_PROBLEM STATEMENT_
Print verbatim every line starting at the one that contains "Click the Track record green checkmark" and ending at the final line of the records; include both endpoints.

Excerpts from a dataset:
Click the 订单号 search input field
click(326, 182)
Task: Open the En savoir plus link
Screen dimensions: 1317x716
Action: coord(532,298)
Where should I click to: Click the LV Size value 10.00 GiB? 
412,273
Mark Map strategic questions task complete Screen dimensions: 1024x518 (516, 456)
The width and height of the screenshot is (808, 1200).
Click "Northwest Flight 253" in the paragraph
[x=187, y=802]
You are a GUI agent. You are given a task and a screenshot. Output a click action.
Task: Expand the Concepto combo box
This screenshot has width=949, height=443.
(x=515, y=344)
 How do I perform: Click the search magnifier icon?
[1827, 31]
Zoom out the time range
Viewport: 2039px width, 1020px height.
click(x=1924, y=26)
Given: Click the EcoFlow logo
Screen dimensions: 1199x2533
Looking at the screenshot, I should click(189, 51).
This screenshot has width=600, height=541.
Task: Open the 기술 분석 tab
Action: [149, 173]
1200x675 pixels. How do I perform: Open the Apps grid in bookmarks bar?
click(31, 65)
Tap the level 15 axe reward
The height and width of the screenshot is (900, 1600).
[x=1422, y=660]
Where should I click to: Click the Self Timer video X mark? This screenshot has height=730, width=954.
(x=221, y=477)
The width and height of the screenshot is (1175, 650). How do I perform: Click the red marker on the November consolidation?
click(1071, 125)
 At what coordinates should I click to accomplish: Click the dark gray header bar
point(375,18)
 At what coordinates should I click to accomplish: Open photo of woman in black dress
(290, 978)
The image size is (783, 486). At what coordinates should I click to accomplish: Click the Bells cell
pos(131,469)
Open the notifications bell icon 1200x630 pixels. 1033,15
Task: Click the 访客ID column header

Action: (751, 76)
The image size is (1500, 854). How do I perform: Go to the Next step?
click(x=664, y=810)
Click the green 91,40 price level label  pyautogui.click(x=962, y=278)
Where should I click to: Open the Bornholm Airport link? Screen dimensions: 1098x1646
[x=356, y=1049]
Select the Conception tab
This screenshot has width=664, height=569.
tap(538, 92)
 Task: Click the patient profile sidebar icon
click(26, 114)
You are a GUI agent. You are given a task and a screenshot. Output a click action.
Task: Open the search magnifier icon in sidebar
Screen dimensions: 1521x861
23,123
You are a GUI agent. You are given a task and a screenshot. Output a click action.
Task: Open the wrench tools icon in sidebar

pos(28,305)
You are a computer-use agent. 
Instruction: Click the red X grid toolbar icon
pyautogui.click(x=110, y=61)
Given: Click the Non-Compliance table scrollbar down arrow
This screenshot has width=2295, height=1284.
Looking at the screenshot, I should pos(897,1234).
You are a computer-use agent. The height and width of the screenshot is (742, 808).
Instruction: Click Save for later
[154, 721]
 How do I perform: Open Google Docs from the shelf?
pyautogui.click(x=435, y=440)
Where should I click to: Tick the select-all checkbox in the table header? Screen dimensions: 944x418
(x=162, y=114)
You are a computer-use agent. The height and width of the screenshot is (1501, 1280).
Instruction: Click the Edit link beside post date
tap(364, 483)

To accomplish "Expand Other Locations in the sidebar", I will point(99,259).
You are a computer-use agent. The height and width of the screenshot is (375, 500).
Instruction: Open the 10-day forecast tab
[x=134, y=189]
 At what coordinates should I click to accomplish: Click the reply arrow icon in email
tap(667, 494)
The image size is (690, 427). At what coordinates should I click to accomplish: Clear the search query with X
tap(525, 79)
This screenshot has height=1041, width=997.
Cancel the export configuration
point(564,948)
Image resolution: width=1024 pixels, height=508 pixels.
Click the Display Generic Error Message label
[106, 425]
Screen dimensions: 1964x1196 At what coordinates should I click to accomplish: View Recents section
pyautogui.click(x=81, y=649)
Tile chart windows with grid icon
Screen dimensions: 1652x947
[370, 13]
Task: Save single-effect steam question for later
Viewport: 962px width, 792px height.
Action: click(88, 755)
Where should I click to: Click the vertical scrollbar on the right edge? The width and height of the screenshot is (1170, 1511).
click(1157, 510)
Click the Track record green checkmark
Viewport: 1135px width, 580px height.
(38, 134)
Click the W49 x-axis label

_ANSWER_
Click the Track record green checkmark
Viewport: 1135px width, 580px height.
(38, 134)
Click the W49 x-axis label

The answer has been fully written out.